* Dataset entries:
==================================================
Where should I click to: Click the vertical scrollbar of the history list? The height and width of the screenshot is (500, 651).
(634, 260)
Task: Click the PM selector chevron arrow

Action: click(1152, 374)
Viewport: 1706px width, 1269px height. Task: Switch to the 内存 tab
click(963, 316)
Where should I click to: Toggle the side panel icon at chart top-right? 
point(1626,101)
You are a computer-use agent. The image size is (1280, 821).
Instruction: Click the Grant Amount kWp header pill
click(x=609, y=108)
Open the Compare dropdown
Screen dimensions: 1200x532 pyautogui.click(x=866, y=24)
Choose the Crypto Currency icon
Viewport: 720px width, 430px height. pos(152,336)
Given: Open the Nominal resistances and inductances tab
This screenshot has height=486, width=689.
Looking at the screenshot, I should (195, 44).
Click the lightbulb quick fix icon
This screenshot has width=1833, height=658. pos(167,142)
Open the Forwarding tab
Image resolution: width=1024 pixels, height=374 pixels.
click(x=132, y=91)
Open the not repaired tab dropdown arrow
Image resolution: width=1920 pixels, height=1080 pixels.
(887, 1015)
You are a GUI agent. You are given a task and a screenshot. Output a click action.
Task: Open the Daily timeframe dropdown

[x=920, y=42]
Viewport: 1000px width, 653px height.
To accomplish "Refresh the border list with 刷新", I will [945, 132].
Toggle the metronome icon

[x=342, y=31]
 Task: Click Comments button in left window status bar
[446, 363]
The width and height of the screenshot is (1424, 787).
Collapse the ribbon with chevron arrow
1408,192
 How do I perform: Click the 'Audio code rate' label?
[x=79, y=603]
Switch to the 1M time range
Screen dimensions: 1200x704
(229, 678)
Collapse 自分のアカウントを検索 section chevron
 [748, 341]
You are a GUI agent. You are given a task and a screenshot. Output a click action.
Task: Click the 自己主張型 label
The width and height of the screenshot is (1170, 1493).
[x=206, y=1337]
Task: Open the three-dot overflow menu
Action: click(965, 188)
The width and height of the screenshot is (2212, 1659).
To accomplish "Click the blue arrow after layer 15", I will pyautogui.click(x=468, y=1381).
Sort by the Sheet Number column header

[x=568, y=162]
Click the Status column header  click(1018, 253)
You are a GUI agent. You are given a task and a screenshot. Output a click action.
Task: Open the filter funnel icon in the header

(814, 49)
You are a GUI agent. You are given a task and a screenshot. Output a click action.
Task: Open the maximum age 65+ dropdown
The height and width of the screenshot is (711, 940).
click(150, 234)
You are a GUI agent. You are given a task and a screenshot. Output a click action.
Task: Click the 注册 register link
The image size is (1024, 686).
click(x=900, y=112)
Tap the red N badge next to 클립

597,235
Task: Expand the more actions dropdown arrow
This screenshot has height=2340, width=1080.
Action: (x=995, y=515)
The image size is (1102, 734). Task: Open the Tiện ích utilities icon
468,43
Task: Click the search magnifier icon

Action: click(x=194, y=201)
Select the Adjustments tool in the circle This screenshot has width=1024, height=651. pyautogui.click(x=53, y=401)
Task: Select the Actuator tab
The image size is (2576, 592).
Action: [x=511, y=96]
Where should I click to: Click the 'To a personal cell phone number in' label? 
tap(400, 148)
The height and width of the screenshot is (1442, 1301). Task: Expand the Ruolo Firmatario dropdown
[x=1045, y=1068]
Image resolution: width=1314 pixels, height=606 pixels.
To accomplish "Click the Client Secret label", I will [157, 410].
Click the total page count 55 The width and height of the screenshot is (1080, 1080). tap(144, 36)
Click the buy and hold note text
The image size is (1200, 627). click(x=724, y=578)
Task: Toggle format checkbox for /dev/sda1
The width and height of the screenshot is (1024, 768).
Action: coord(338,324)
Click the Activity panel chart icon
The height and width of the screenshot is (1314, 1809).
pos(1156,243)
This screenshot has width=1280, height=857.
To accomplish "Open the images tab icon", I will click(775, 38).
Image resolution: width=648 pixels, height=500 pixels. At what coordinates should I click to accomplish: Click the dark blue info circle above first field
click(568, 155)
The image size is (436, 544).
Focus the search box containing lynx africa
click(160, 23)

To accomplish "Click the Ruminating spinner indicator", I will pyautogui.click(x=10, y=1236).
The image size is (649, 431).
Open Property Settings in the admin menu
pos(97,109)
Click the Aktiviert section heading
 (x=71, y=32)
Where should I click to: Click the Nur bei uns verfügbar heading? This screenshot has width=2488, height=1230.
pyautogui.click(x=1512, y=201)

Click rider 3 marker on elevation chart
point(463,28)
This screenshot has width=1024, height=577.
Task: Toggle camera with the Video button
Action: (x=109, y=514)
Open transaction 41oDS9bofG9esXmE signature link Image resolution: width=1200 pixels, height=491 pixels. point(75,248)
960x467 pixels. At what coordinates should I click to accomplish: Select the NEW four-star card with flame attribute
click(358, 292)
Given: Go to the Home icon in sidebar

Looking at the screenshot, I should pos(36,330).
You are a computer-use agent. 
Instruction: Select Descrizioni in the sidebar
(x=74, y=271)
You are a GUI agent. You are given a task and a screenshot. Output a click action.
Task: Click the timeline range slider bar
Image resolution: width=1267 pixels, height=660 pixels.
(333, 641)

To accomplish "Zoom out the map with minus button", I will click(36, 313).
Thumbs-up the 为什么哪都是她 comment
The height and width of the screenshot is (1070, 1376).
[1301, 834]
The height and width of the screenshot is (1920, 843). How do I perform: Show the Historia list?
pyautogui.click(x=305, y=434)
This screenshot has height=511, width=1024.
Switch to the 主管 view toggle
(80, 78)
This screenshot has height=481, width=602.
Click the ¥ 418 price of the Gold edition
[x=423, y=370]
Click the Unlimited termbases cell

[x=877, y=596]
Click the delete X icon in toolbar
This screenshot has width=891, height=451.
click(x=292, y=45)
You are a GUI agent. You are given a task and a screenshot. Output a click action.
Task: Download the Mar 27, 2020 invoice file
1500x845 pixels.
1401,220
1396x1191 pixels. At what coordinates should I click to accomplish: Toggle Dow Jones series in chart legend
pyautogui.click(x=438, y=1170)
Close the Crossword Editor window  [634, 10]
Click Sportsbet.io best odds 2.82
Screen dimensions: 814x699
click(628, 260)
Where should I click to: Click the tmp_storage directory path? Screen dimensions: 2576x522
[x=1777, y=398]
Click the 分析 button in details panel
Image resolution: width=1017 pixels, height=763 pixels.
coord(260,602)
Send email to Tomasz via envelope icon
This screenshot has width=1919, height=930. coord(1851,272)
==================================================
* Problem statement:
The whole listing above should be output again exactly.

* Response below:
Where should I click to: Click the vertical scrollbar of the history list? The height and width of the screenshot is (500, 651).
(634, 260)
Task: Click the PM selector chevron arrow

Action: click(1152, 374)
Viewport: 1706px width, 1269px height. Task: Switch to the 内存 tab
click(963, 316)
Where should I click to: Toggle the side panel icon at chart top-right? 
point(1626,101)
You are a computer-use agent. The image size is (1280, 821).
Instruction: Click the Grant Amount kWp header pill
click(x=609, y=108)
Open the Compare dropdown
Screen dimensions: 1200x532 pyautogui.click(x=866, y=24)
Choose the Crypto Currency icon
Viewport: 720px width, 430px height. pos(152,336)
Given: Open the Nominal resistances and inductances tab
This screenshot has height=486, width=689.
Looking at the screenshot, I should (195, 44).
Click the lightbulb quick fix icon
This screenshot has width=1833, height=658. pos(167,142)
Open the Forwarding tab
Image resolution: width=1024 pixels, height=374 pixels.
click(x=132, y=91)
Open the not repaired tab dropdown arrow
Image resolution: width=1920 pixels, height=1080 pixels.
(887, 1015)
You are a GUI agent. You are given a task and a screenshot. Output a click action.
Task: Open the Daily timeframe dropdown

[x=920, y=42]
Viewport: 1000px width, 653px height.
To accomplish "Refresh the border list with 刷新", I will [945, 132].
Toggle the metronome icon

[x=342, y=31]
 Task: Click Comments button in left window status bar
[446, 363]
The width and height of the screenshot is (1424, 787).
Collapse the ribbon with chevron arrow
1408,192
 How do I perform: Click the 'Audio code rate' label?
[x=79, y=603]
Switch to the 1M time range
Screen dimensions: 1200x704
(229, 678)
Collapse 自分のアカウントを検索 section chevron
 [748, 341]
You are a GUI agent. You are given a task and a screenshot. Output a click action.
Task: Click the 自己主張型 label
The width and height of the screenshot is (1170, 1493).
[x=206, y=1337]
Task: Open the three-dot overflow menu
Action: click(965, 188)
The width and height of the screenshot is (2212, 1659).
To accomplish "Click the blue arrow after layer 15", I will pyautogui.click(x=468, y=1381).
Sort by the Sheet Number column header

[x=568, y=162]
Click the Status column header  click(1018, 253)
You are a GUI agent. You are given a task and a screenshot. Output a click action.
Task: Open the filter funnel icon in the header

(814, 49)
You are a GUI agent. You are given a task and a screenshot. Output a click action.
Task: Open the maximum age 65+ dropdown
The height and width of the screenshot is (711, 940).
click(150, 234)
You are a GUI agent. You are given a task and a screenshot. Output a click action.
Task: Click the 注册 register link
The image size is (1024, 686).
click(x=900, y=112)
Tap the red N badge next to 클립

597,235
Task: Expand the more actions dropdown arrow
This screenshot has height=2340, width=1080.
Action: (x=995, y=515)
The image size is (1102, 734). Task: Open the Tiện ích utilities icon
468,43
Task: Click the search magnifier icon

Action: click(x=194, y=201)
Select the Adjustments tool in the circle This screenshot has width=1024, height=651. pyautogui.click(x=53, y=401)
Task: Select the Actuator tab
The image size is (2576, 592).
Action: [x=511, y=96]
Where should I click to: Click the 'To a personal cell phone number in' label? 
tap(400, 148)
The height and width of the screenshot is (1442, 1301). Task: Expand the Ruolo Firmatario dropdown
[x=1045, y=1068]
Image resolution: width=1314 pixels, height=606 pixels.
To accomplish "Click the Client Secret label", I will [157, 410].
Click the total page count 55 The width and height of the screenshot is (1080, 1080). tap(144, 36)
Click the buy and hold note text
The image size is (1200, 627). click(x=724, y=578)
Task: Toggle format checkbox for /dev/sda1
The width and height of the screenshot is (1024, 768).
Action: coord(338,324)
Click the Activity panel chart icon
The height and width of the screenshot is (1314, 1809).
pos(1156,243)
This screenshot has width=1280, height=857.
To accomplish "Open the images tab icon", I will click(775, 38).
Image resolution: width=648 pixels, height=500 pixels. At what coordinates should I click to accomplish: Click the dark blue info circle above first field
click(568, 155)
The image size is (436, 544).
Focus the search box containing lynx africa
click(160, 23)

To accomplish "Click the Ruminating spinner indicator", I will pyautogui.click(x=10, y=1236).
The image size is (649, 431).
Open Property Settings in the admin menu
pos(97,109)
Click the Aktiviert section heading
 (x=71, y=32)
Where should I click to: Click the Nur bei uns verfügbar heading? This screenshot has width=2488, height=1230.
pyautogui.click(x=1512, y=201)

Click rider 3 marker on elevation chart
point(463,28)
This screenshot has width=1024, height=577.
Task: Toggle camera with the Video button
Action: (x=109, y=514)
Open transaction 41oDS9bofG9esXmE signature link Image resolution: width=1200 pixels, height=491 pixels. point(75,248)
960x467 pixels. At what coordinates should I click to accomplish: Select the NEW four-star card with flame attribute
click(358, 292)
Given: Go to the Home icon in sidebar

Looking at the screenshot, I should pos(36,330).
You are a computer-use agent. 
Instruction: Select Descrizioni in the sidebar
(x=74, y=271)
You are a GUI agent. You are given a task and a screenshot. Output a click action.
Task: Click the timeline range slider bar
Image resolution: width=1267 pixels, height=660 pixels.
(333, 641)

To accomplish "Zoom out the map with minus button", I will click(36, 313).
Thumbs-up the 为什么哪都是她 comment
The height and width of the screenshot is (1070, 1376).
[1301, 834]
The height and width of the screenshot is (1920, 843). How do I perform: Show the Historia list?
pyautogui.click(x=305, y=434)
This screenshot has height=511, width=1024.
Switch to the 主管 view toggle
(80, 78)
This screenshot has height=481, width=602.
Click the ¥ 418 price of the Gold edition
[x=423, y=370]
Click the Unlimited termbases cell

[x=877, y=596]
Click the delete X icon in toolbar
This screenshot has width=891, height=451.
click(x=292, y=45)
You are a GUI agent. You are given a task and a screenshot. Output a click action.
Task: Download the Mar 27, 2020 invoice file
1500x845 pixels.
1401,220
1396x1191 pixels. At what coordinates should I click to accomplish: Toggle Dow Jones series in chart legend
pyautogui.click(x=438, y=1170)
Close the Crossword Editor window  [634, 10]
Click Sportsbet.io best odds 2.82
Screen dimensions: 814x699
click(628, 260)
Where should I click to: Click the tmp_storage directory path? Screen dimensions: 2576x522
[x=1777, y=398]
Click the 分析 button in details panel
Image resolution: width=1017 pixels, height=763 pixels.
coord(260,602)
Send email to Tomasz via envelope icon
This screenshot has width=1919, height=930. coord(1851,272)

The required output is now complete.